Elle était sceptique depuis le début sur les bonnes intentions du Sage, je l'avais bien compris, mais je n'aurais pas pensé qu'elle l'aurait annoncé ainsi à notre interlocuteur. Celui-ci ne parut d'ailleurs pas surpris par sa franchise et il répliqua simplement :

— Je... ne peux pas vous garantir qu'elle existe... puisque moi-même je ne la connais pas. Mais si vous êtes venues jusqu'ici, c'est que vous devez croire qu'elle existe... non ?

Plutôt que nous n'avions pas d'autres pistes à explorer, mais je m'abstins de le formuler oralement.

— Je voudrais vous aider... sincèrement... Donnez-moi une chance de mettre à votre service ma Sagesse...

Je ne savais pas expliquer pourquoi mais cet homme brisé m'inspirait confiance. J'étais intimement persuadée au fond de moi qu'il trouverait la solution à notre problème. Je me tournai vers Elena qui se contenta de secouer la tête négativement pour témoigner son désaccord. Je ne cherchai même pas à comprendre ses raisons et je fis simplement confiance à mon intuition :

— Nous acceptons avec joie votre aide généreuse. Votre savoir nous est très cher, merci beaucoup.

— Non... merci à vous...

Le Sage m'adressa un léger sourire et avant même que je n'aie le temps de le lui rendre, la voix ardente d'Elena retentit dans mon esprit :

— SINISTRA !

— Hein, quoi ? Mais laisse-moi !

— Comment as-tu pu dire oui aussi vite ? Nous ne le connaissons à peine et tu es prête à lui confier la boule de cristal ! Imagines-tu seulement les dangers qu'il peut représenter en possession de cette boule ?!

— Voyons, Elena... Utiliser cette boule de cristal pour trouver notre plante mystérieuse est peut-être notre seule chance...

— Peut-être, mais je refuse que nous lui laissions la boule de cristal après, s'il réussit ! Il a peut-être de mauvaises intentions ! Nous ne pouvons confier à un inconnu un objet aussi dangereux !

Je m'apprêtai à lui répondre, cependant la voix du Sage retentit, nous coupant dans notre échange mental :

— Hum... que vous arrive-t-il... ? Vous semblez...

— Veuillez-nous excuser, coupa sèchement Elena en se relevant vivement.
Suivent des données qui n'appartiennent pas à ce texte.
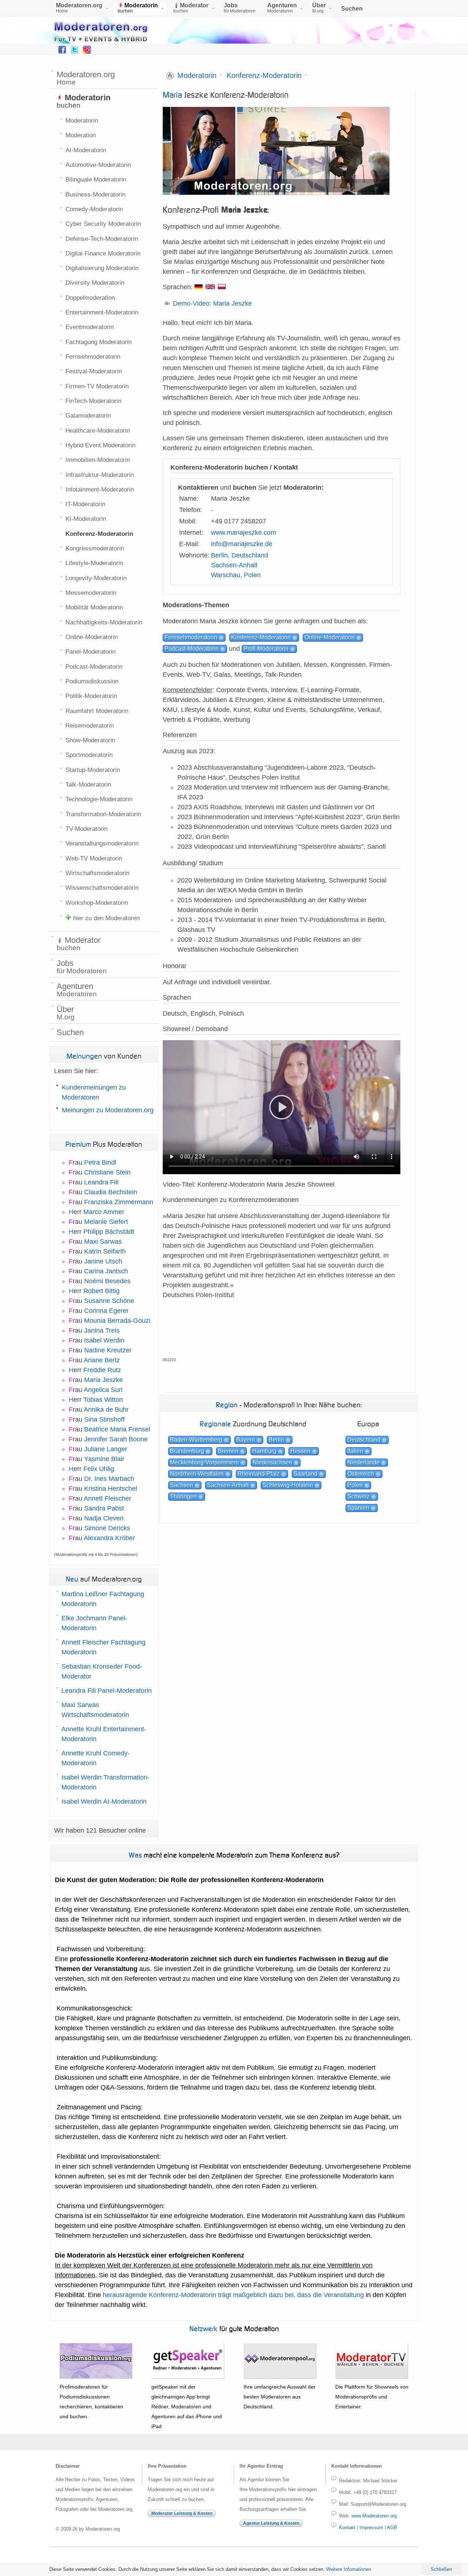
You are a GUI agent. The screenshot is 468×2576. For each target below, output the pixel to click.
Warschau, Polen (236, 575)
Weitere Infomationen (348, 2569)
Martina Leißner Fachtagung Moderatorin (102, 1599)
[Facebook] (62, 51)
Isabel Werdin (104, 1340)
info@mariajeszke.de (241, 544)
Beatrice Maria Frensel (117, 1429)
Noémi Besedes (107, 1281)
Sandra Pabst (104, 1508)
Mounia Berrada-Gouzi (117, 1320)
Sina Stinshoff (104, 1419)
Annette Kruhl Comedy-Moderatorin (95, 1758)
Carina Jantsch (106, 1271)
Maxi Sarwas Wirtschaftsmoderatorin (95, 1709)
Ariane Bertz (102, 1360)
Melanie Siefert (106, 1221)
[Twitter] (75, 51)
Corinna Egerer (106, 1310)
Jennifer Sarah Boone (116, 1439)
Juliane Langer (105, 1449)
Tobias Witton (103, 1399)
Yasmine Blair (104, 1459)
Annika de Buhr (106, 1409)
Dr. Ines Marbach (109, 1478)
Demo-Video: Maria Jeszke (212, 303)
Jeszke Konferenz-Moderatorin (225, 95)
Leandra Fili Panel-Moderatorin (106, 1690)
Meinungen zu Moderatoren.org (108, 1110)
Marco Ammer (103, 1212)
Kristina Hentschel (110, 1488)
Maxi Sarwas (103, 1241)
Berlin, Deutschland (239, 555)
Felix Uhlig (98, 1468)
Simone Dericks (107, 1528)
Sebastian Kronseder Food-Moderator (101, 1671)
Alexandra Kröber (109, 1538)
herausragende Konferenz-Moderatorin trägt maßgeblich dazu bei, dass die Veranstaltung (233, 2295)
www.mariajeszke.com (243, 532)
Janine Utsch (103, 1261)
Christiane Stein (107, 1172)
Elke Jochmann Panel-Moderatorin (94, 1623)
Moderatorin (196, 75)
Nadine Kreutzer (108, 1350)
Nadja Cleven (104, 1518)
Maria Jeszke (103, 1380)
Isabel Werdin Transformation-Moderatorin (105, 1782)
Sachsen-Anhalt (234, 565)
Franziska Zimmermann (118, 1202)
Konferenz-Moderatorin (264, 75)
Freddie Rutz (102, 1370)
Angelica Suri (103, 1389)
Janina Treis (102, 1330)
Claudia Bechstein (110, 1192)
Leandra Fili (101, 1182)
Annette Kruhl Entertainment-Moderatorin (103, 1734)
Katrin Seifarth (105, 1251)
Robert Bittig (101, 1291)
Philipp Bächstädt (108, 1231)
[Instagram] (87, 51)
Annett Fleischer (107, 1498)
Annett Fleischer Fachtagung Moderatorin (103, 1647)
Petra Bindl (100, 1162)
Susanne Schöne (109, 1300)
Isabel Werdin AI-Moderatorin (104, 1801)
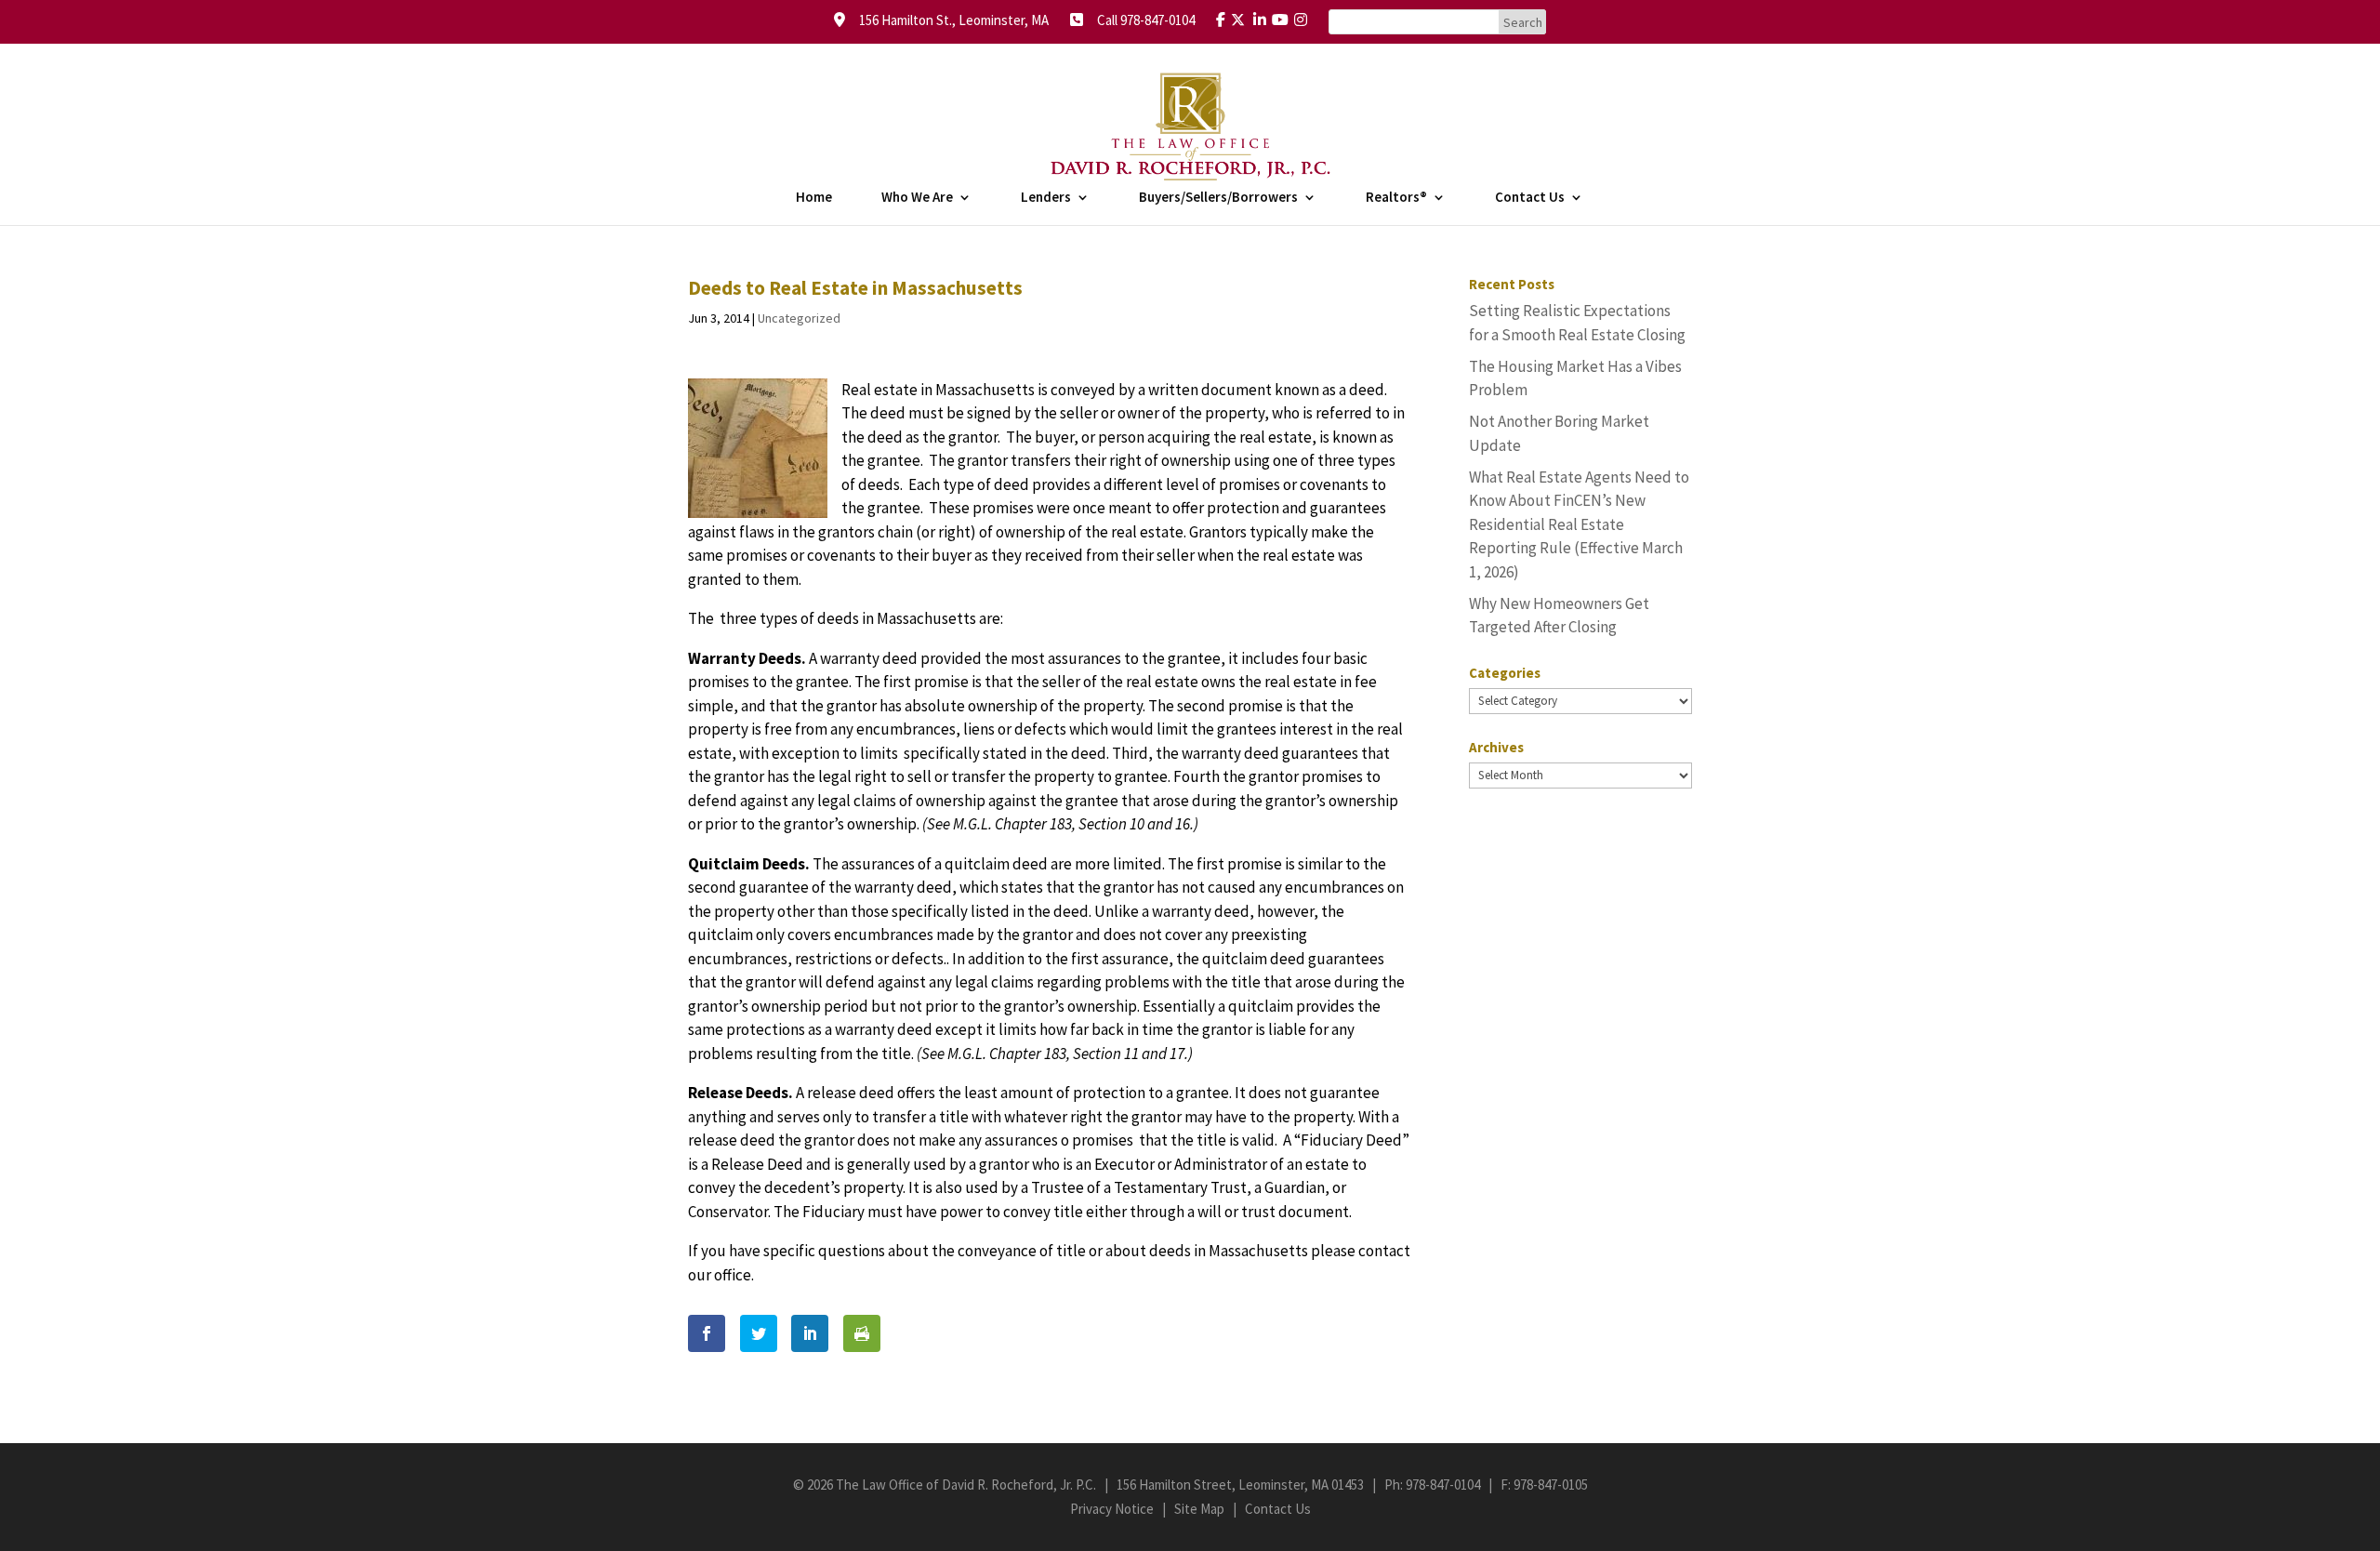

Nous n'allons pas abuser de votre charmante hospitalité plus longtemps. Merci, Monsieur.

Sur ces paroles tout sauf franches, elle s'éloigna vers la sortie de la grotte. Lorsqu'elle fut dans l'embrasure, elle déclara d'un ton peu aimable, tout en enfonçant son bonnet mouillé sur ses cheveux à moitié décongelés :

— Tu viens, Sinistra ?

Tandis que j'opinais de la tête, elle quitta la grotte pour disparaître dans le paysage enneigé. Je me levai alors, adressant un Sage un sourire reconnaissant :

— Nous reviendrons demain. Avec la boule de cristal.